>>>>>

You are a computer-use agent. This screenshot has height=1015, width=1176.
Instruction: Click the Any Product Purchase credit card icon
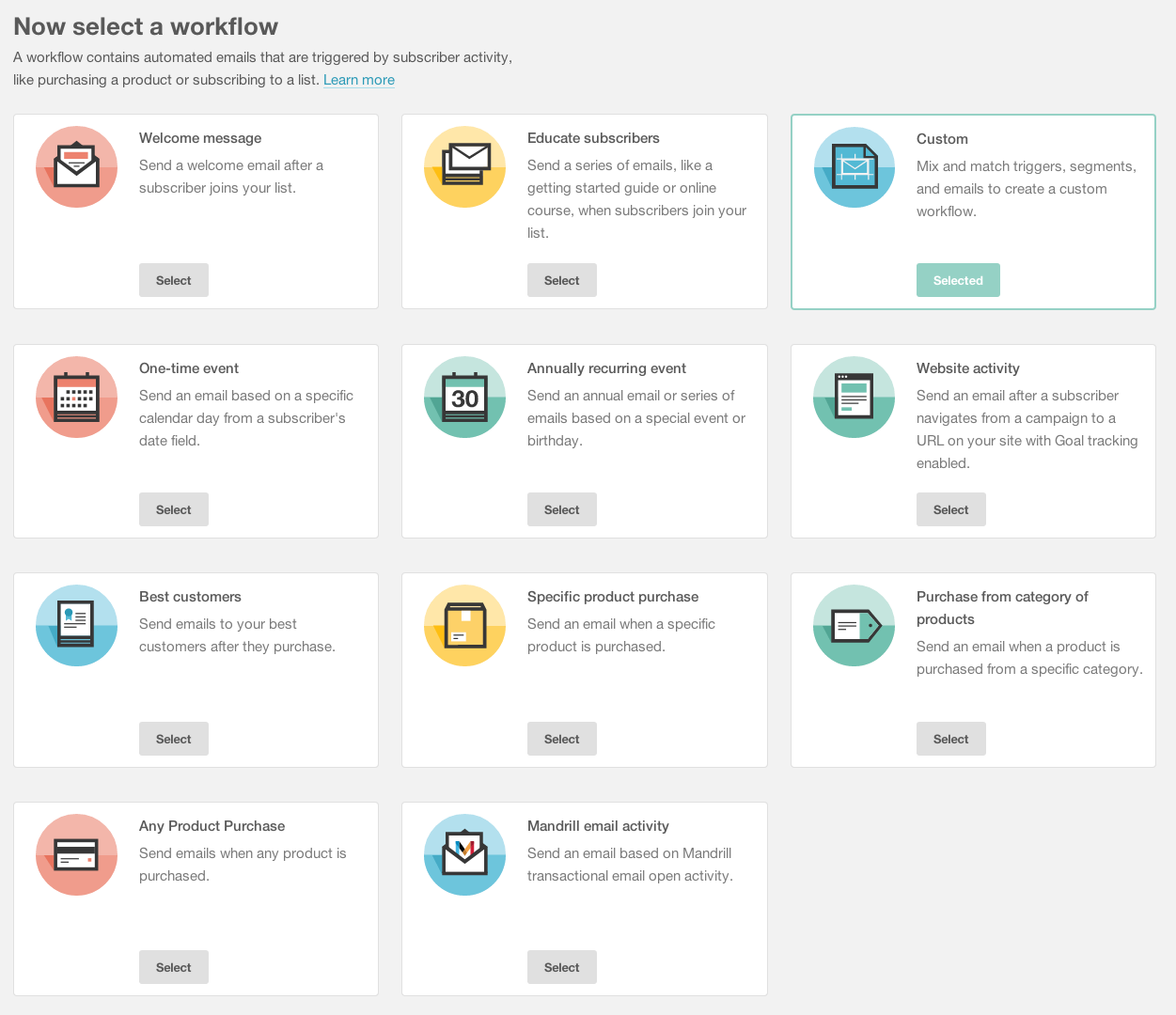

<<<<<
>>>>>

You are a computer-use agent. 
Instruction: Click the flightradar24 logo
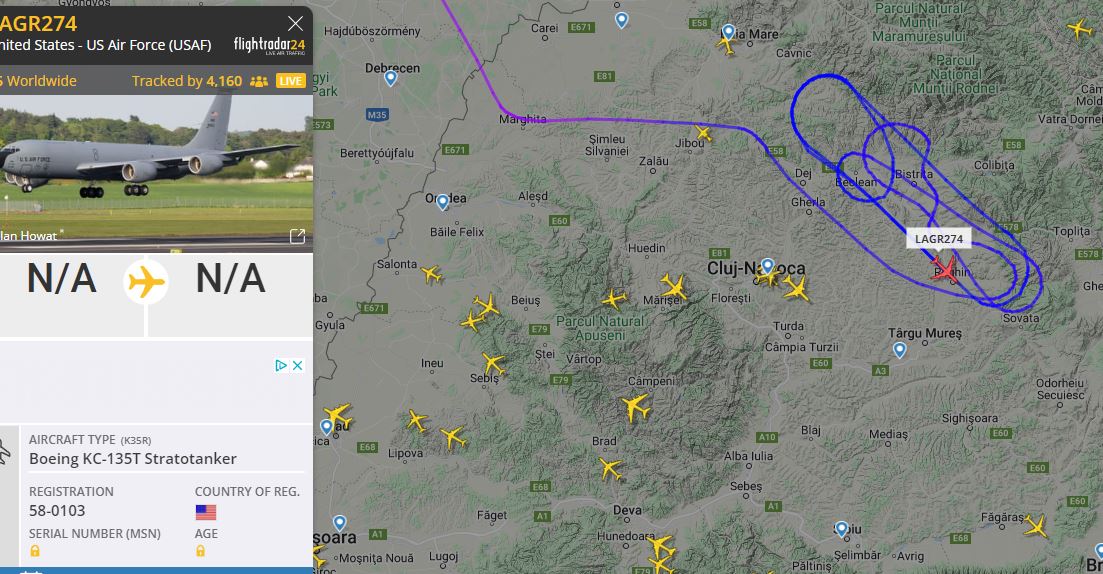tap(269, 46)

<<<<<
>>>>>

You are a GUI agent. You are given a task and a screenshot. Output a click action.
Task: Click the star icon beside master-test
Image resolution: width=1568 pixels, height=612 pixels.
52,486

<<<<<

#### [EXERCISE DETAILS]
Find the string "agent" in the listing and return every line that holds it.

#### [YOUR RESPONSE]
You are a computer-use agent. This screenshot has height=1015, width=1176.
You are a computer-use agent. 
You are a GUI agent. You are given a task and a screenshot. Output a click action.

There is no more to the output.